Pre-ejaculate is a different fluid 

Precum, or the pre-ejaculate fluid that comes out of a man’s penis when he’s turned on, contains barely any viable sperm. “Most of the evidence leans toward pre-ejaculate containing no sperm, or only very tiny amounts of sperm,” Dr. Reitano says. “What sperm is found [in precum] tends to be poorly formed and immobile. Men are considered infertile if they have too little sperm, so the tiny amounts that may be found in pre-ejaculate are extremely unlikely to result in pregnancy.” (Good to know, but it’s probably wise to make sure the stuff doesn’t get inside you if you really don’t want to get pregnant.)

So what’s the point of precum? It’s nature’s lube, in part. “Pre-ejaculate is a slightly basic secretion released from glands called Cowper glands,” Dr.
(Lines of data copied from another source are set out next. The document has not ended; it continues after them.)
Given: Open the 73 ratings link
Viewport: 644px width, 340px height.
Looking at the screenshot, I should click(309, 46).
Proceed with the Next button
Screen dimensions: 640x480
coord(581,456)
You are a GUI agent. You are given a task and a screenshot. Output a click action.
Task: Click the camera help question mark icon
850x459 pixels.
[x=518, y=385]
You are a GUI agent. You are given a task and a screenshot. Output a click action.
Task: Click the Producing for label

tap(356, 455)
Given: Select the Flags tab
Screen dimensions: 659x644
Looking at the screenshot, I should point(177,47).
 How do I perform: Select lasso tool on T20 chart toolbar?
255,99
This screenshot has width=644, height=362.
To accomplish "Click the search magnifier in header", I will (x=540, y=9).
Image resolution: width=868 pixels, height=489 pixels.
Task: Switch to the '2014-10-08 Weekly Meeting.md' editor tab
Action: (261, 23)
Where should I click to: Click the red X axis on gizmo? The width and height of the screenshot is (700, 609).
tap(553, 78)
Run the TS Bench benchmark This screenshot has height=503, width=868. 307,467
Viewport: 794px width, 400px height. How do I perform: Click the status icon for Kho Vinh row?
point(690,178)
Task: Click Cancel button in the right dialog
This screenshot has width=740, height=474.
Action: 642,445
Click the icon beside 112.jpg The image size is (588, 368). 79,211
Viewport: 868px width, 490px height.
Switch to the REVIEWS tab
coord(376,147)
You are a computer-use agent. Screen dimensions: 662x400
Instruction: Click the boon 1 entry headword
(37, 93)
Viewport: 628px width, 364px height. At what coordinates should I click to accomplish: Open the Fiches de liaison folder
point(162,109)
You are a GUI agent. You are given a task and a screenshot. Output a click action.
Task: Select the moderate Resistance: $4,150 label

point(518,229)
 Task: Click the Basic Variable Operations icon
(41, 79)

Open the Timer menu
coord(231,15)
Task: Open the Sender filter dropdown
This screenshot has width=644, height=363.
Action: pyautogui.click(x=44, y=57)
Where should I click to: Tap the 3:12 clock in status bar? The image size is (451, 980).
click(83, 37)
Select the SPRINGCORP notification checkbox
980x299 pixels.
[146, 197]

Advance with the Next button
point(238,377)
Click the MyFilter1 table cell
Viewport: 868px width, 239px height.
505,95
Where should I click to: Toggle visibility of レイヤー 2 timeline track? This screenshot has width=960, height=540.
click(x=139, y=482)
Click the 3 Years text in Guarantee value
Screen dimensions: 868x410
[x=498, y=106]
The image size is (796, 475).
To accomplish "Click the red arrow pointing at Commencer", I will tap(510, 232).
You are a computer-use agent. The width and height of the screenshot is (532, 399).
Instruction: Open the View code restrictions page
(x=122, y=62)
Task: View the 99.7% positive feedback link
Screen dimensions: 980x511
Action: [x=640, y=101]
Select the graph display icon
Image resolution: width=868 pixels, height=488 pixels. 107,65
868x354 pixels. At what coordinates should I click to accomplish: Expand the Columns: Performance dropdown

Reitano says. “The clear secretion protects sperm from the acid environment of the urethra and the vagina, as well as lubrication to some degree.”

It's not supposed to smell bad (or turn yellow)

Stinky semen could be indicative of a larger issue. “Foul-smelling semen can be a sign of an infection, possibly a sexually transmitted infection. STIs may also be at work if the semen takes on a yellow or green color,” says Dr. Reitano. “On occasion, a broken blood vessel in the urethra or prostate can make semen appear brown or reddish.”

What is semen supposed to smell like? “Semen can typically have a slight ammonia or bleach-like odor,” he adds. “Anecdotally, semen can have a slight change in odor or taste with changes in food, meaning eating asparagus may result in a similar change in the odor of semen as noted with urine.”

Semen helps sperm live longer

Sperm can live up to five days inside a woman’s reproductive tract, just waiting for that egg to appear so they can fertilize it and do what nature intends them to do. But outside of the body, semen can’t survive very long. “If ejaculation occurs in a hot tub with chemicals, the sperm can live no more than a few seconds. If it is deposited into a bath of warm water that is approximately 98 degrees, [they] may live for a few minutes,” Dr. Reitano says. “If it is deposited into the air and onto a hard surface, it will live until the semen is dry. The sperm dies when that occurs.”

Semen facials are an actual thing

For whatever reason, semen seems to be the latest trend in skincare. But Dr. Reitano says that while it’s likely safe, it’s probably not going to benefit your skin in any way. “Semen doesn’t have any inherent components that are bad by nature,” says Dr. Reitano. Stick to acne products to clear up those breakouts instead.

You really can be allergic to it

Remember the woman who went into anaphylactic shock after her partner ejaculated in her mouth? Yeah, so do we. Unfortunately, semen allergies are possible. Says Dr. Reitano: “This is a rare condition but it exists. The allergic reaction is usually localized and causes redness or swelling at the point of contact—usually the vagina.” To be precise, it’s the proteins in semen that trigger the allergic reaction.

“Another way a partner can be allergic to their partner’s semen is if she has an allergy to a particular food or antibiotic, as examples, and the male partner has eaten the food or is taking the antibiotic to which she is allergic,” adds Dr. Reitano. “The allergen accumulates in the male’s semen, and when it is placed in the vagina, the allergen is absorbed into the bloodstream. The female partner may develop widespread hives or worse.” Yikes!